- [EXERCISE TASKS]
1. Using the text on the Minneapolis sedition trial, answer these questions:
(a) On what date did the federal grand jury hand down the indictment?
(b) How many of the defendants who originally went on trial were acquitted on both counts by directed verdict?
(c) During the fight against its enactment, what was the Smith Act of 1940 popularly called?
2. Resume the text on the Minneapolis sedition trial, picking up after its final sentence.
START TEXT PASSAGE
The Minneapolis ‘Sedition’ Trial
Transcription/XHTML Markup: Ted Crawford and David Walters
Copyleft: Felix Morrow Internet Archive (www.marx.org) 2004. Permission is granted to copy and/or distribute this document under the terms of the GNU Free Documentation License
I. The Verdict
An analysis of the jury’s verdict will show how much the Socialist Workers Party has bettered the position of labor’s rights in this battle in contrast to where we stood when the indictment drawn up by the Department of Justice was handed down by a federal grand jury on July 15, 1941, and we went on trial on October 27, 1941.
The jury found all 23 defendants not guilty on Count 1 of the indictment. (Five of the 28 defendants who originally went on trial were acquitted on both counts by directed verdict by the judge for lack of evidence, at the conclusion of the prosecution’s presentation of the case.) Three important consequences resulted from rejecting Count I.
In acquitting us on Count 1, the jury, in effect, rejected the government’s attempt to transform the 1861 statute into a ban against revolutionary doctrines. The importance of this as a precedent is that the constitutionality of the 1861 statute as a whole is firmly established by Supreme Court decisions; a conviction under it would be much more likely to remain untouched by the higher courts than one under the hitherto untested Smith Act of 1940. In his final argument, Albert Goldman carefully explained to the jury the important distinction between conspiring to overthrow the government (Count 1) and conspiring to advocate overthrow of the government (Count 2), a distinction which the government, in extending the meaning of the 1861 statute, had refused to recognize. On this important question the jury aligned itself with the defense.
Now Clearly a Civil Liberties Issue
The Recommendation of Leniency
An examination of Count 2 renders the verdict still less defensible. Of what were the defendants convicted? Count 2 charged violation of the Smith Act of 1940, popularly known, during the fight against enactment of it, as the Omnibus Gag Bill; the justice of that nickname becomes apparent by describing Count 2. It lists five numbered acts which the defendants allegedly conspired to commit: 1. “Advise, counsel, urge” and “distribute written and printed matter” to cause insubordination in the armed forces. 2. “Advocate, abet, advise and teach the duty, necessity, desirability and propriety of overthrowing the government by force and violence.” 3. “Print, publish, edit, issue, circulate, sell, distribute and publicly display written and printed matter advocating” such overthrow. 4. “Organize societies, groups and assemblies of persons to teach” the same. 5. Become members of such groups.
The last three of these charges played no role. Count 2 was considered, by both prosecution and defense, as if it consisted of the first two charges—causing insubordination and advocating violence.
The jury could vote guilty or not guilty on Count 2 as a whole and could not indicate whether it held the defendants guilty on one, or the other, or both charges in the count. The recommendation of leniency tends to indicate that the jury did not consider the defendants guilty of both.
END TEXT PASSAGE
START STORED DATA
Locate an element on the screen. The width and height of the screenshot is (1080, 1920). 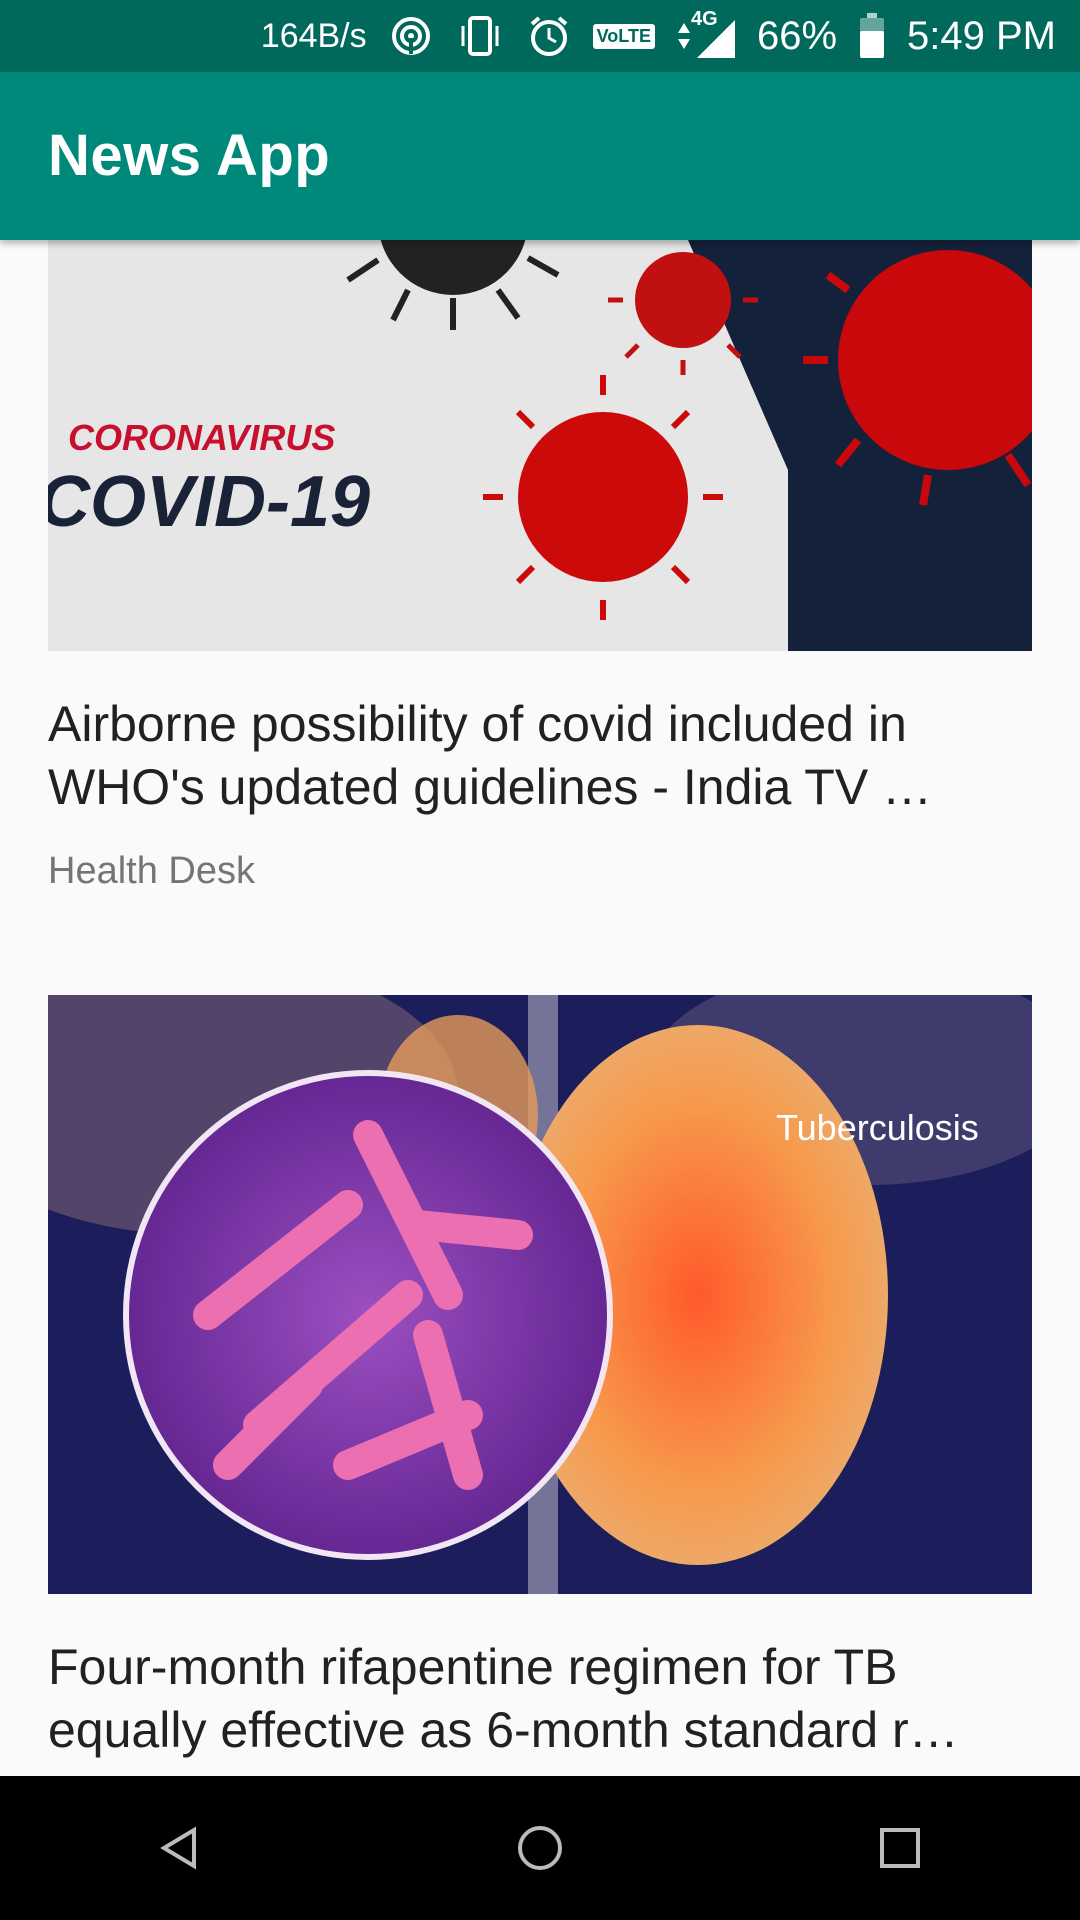
alarm-icon is located at coordinates (549, 36).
END STORED DATA
- [RESULTS]
1.
(a) July 15, 1941.
(b) Five.
(c) The Omnibus Gag Bill.

2.
One of these two charges was so unsubstantiated that it should never have been submitted to the jury at all—that on insubordination in the armed forces. Albert Goldman pointed this out to Judge Joyce in argument for a new trial. For the only “evidence” on this point was some oral testimony by two government witnesses to the effect that one or two defendants had told them that soldiers should be induced to “kick” about food and living conditions. Judge Joyce’s answer was that, since “some” evidence had been offered in this point, he had been bound to submit the question to the jury. Federal judges may dismiss all or any part of any count in an indictment when in the judge’s opinion no substantial evidence has been introduced warranting the submission of the point in question to the jury.
Certainly it is hard to believe that a jury recommended leniency if it held the defendants guilty of such a serious charge as conspiring to cause insubordination in the army.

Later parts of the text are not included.